"I would build my off days on the road around gaming," Schilling said before telling one crazy story. "I pitched a day game in Florida and we had an off day on Monday, and then we had a game on Tuesday [night]. I pitched on Sunday, and I literally logged on after I got home around 4:00 p.m. and I logged out of that EverQuest session Tuesday afternoon when I went to the ballpark. That was how I gamed. I broke for showers and some room service in between, but that was what I did." For those of you who are mathematically challenged, that's about 48 hours of constant gaming.
Many of his fellow athletes looked askance at his gaming habits. "People looked at me like I had four eyes," he said. "I'm a jock; I've played baseball my whole life but I was a closet geek for a long time for a lot of the reasons that you could imagine. It wasn't cool or whatever." It took an event in EverQuest that was brought to the baseball diamond to really get Schilling to publicly speak about his gaming.

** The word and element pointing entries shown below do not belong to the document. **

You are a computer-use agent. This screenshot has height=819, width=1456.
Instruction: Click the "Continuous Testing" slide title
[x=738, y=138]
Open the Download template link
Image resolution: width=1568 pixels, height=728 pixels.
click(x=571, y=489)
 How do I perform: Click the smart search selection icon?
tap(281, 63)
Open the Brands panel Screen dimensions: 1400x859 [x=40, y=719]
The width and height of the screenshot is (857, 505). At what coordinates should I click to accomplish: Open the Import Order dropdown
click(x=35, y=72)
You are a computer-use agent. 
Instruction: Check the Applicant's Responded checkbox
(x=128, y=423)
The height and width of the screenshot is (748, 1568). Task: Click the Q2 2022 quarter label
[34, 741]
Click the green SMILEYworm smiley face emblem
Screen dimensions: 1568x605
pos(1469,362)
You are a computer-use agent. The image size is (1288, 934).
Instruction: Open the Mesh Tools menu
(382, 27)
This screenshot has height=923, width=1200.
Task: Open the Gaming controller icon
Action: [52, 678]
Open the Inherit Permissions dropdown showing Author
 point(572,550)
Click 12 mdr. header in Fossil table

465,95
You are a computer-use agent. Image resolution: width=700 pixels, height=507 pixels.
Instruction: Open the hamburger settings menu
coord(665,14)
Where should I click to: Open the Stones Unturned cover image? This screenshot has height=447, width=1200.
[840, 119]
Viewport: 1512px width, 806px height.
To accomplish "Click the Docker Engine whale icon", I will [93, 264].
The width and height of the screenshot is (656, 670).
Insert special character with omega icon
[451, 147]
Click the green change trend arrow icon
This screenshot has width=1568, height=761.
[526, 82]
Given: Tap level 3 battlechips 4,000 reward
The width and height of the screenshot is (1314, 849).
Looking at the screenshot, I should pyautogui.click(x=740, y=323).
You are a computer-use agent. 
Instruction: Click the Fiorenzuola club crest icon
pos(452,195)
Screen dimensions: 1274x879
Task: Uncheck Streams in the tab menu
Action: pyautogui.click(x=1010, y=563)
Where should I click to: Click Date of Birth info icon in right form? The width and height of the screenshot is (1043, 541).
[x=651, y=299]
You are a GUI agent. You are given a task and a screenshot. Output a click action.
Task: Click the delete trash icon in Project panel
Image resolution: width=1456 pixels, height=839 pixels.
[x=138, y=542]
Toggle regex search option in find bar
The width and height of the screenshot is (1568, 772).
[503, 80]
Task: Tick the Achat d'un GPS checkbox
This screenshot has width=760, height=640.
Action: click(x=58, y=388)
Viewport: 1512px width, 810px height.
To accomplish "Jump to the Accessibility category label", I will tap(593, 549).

He introduced a teammate of his while he was in Philadelphia, Doug Glanville, to EverQuest, but after Schilling was traded to Arizona a year later, Glanville hit two home runs off of him in one game. "Doug hits about eight home runs a year, so this was big news," Schilling said. The media latched on to Glanville and asked him about it, and he said that he'd been waiting years to get his revenge at Schilling for "murdering" him. "'We played EverQuest together, and Curt got me trained and killed twice,'" Schilling recounted Glanville saying. The reporters then ran to Schilling and asked him about it, to which he responded, "I can't help that Doug's a noob."
Sony Online Entertainment picked up on the story, as did Jayson Stark from ESPN. Ever since then, Schilling's been known as a gamer in addition to being a pretty damn good pitcher, and he's now parlayed that reputation into making the games that he enjoys playing so much.
MMOGs have been Schilling's passion, and 38 Studios' flagship product is such a game, codenamed Copernicus. Understanding how overhyping of games can sour audience reactions, Schilling is tight-lipped on any release information. The design team isn't quite in crunch mode but they have grown substantially in the past few months, adding 30-40 new positions since January alone. Schilling now estimates that the entire company has about 160 employees in total, and that is split between the office in Medford, MA, and the recently acquired Big Huge Games in Maryland.
Schilling describes buying the veteran studio from THQ as almost a gut decision, which paid dividends. "We had heard that Big Huge Games was in trouble, and when we jumped into the mix the timeline was incredibly tight," he said. "We, in effect, doubled our burn." Schilling is referring to burning through the venture capital or seed money of 38 Studios before they had a chance to monetize, i.e. release a game. "As a pre-revenue startup, there are very few things that would incentivize you to double your burn at any point. It was a gamble, a huge gamble, but we believed that it was worth the gamble and the risk at the time and it ended up being absolutely that."